RN452 Since: Dec, 1969
Jan 10th 2013 at 2:14:07 PM
I enjoyed this liveblog. Since I care nothing about both series, I prefer reading riffs. I read and re-read the trope page and the fic didn't look any different from an application of Rule of Internet #43, only that gained enough notoriety and is considered to be good by a large pool of people.
ILSS Since: Dec, 1969
Jan 13th 2013 at 6:14:38 PM
You must be steaming Kkat something awful with these latest updates, because she's over in the forum thread likening you to the Westboro Baptist Church.
Kkatman Since: Dec, 1969
Jan 14th 2013 at 5:51:48 AM
<rolleyes>

I likened somebody's suggestion that Pannic should praise a story in a liveblog called "Pannic Reads Stuff He Hates" to (amongst other comparisons) the idea of Westboro Church entering a float in a gay pride parade.
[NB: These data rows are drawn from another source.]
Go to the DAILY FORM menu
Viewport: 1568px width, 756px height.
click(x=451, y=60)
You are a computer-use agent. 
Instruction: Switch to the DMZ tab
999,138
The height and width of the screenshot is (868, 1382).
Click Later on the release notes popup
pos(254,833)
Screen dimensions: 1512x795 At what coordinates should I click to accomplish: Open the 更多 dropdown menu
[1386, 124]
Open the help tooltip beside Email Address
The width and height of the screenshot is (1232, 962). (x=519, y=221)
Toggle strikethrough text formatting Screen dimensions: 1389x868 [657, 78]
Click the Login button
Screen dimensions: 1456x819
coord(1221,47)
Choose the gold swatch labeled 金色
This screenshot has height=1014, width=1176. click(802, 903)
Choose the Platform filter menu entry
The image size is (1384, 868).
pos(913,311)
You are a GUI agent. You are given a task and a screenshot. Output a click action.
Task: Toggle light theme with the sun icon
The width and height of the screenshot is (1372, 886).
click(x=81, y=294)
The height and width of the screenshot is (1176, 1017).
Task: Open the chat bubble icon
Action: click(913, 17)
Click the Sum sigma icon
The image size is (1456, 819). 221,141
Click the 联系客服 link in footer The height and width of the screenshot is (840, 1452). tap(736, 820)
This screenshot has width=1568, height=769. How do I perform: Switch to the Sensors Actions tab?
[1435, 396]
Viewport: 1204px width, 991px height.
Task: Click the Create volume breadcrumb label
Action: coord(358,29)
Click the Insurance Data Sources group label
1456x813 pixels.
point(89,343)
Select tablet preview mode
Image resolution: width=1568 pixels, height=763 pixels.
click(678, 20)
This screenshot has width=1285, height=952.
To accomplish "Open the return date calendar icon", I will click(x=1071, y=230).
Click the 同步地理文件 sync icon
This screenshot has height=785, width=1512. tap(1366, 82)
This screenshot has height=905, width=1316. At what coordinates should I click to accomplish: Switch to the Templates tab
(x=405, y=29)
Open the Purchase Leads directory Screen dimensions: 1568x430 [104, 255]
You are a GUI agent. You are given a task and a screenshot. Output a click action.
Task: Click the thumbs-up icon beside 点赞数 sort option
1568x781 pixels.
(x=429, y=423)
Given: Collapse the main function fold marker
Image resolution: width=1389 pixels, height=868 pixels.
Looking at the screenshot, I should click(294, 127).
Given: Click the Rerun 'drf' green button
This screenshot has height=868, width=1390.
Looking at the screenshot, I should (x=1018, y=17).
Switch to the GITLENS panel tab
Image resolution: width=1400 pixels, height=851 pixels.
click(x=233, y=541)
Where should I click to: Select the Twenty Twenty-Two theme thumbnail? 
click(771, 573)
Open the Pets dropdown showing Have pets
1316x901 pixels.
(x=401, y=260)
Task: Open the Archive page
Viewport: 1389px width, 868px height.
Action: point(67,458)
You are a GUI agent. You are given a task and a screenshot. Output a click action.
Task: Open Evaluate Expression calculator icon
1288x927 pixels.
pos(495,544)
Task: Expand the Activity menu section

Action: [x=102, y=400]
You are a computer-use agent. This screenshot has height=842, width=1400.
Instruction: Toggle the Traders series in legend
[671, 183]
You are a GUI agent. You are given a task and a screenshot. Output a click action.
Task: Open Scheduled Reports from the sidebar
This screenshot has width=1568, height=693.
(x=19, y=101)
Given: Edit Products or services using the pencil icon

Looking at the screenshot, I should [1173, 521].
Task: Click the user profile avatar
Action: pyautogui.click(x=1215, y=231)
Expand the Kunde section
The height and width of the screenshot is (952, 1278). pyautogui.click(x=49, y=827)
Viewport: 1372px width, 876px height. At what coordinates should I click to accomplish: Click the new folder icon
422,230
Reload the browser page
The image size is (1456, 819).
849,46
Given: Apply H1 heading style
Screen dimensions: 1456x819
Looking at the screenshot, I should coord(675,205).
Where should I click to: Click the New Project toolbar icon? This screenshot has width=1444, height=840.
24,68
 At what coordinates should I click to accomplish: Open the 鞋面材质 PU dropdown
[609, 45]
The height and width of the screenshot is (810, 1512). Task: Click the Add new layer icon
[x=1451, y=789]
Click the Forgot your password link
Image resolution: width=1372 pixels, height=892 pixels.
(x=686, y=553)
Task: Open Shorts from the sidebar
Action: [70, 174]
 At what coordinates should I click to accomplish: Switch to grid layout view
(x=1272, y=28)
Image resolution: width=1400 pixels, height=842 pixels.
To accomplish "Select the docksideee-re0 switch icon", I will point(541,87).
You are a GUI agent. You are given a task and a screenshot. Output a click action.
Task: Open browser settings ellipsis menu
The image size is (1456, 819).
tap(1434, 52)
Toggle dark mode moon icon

The comparison is between acts that run counter to a stated goal or agenda. I'm pretty sure you're bright enough to know the difference between that and likening Pannic himself to anyone. Do you really need people to explain that to you?

If you're hoping that this liveblog upsets me, sorry. I actually quite enjoy it for what it is. True, the liveblog is not honest, unbiased or accurate. But Pannic never pretended this would be a "fair and balanced" reading of the story. It's supposed to be a funny ripping of the story from a hateful perspective. And it is. Hyperbole, intentional misreading, taking things in the worst possible light and even jumping to nonsensical conclusions are all tools of the mock that are perfectly and rightfully used here. Plus, as an added bonus, not only is the liveblog hilarious, but he regularly makes one or two legitimate points about real problems in the story. And I'm thankful for that.

The only issue I had with this particular posting is Pannic's comments about not having originally gone into the story with "the direct intention of hating its protagonist"... not because I doubt that's true, but because there are people who aren't smart enough to realized the difference between that and claiming he didn't go into the story with prejudice (which he makes clear he did). Likewise, there are those who cannot understand that Pannic saying his hatred doesn't come from "reading it wrong and twisting stuff" isn't the same as him denying that he does those things. Of course he twists stuff and reads things wrong. The liveblog wouldn't be nearly as enjoyable if he didn't.

The problem is, I've been having to deal with a reader who, instead of reading the story and forming his own opinions, is getting his understanding of these chapters from this liveblog and has been taking Pannic's parody as gospel. Even though Pannic himself has told the guy that it's wrong to do so.

The comparison that you attempted to twist into something more damning is part of an exasperated response to said individual. (But then, accuracy wasn't your agenda either. I notice you didn't come here crying that I "likened Pannic to the NRA". But then, that wouldn't have been nearly so prejudicial.)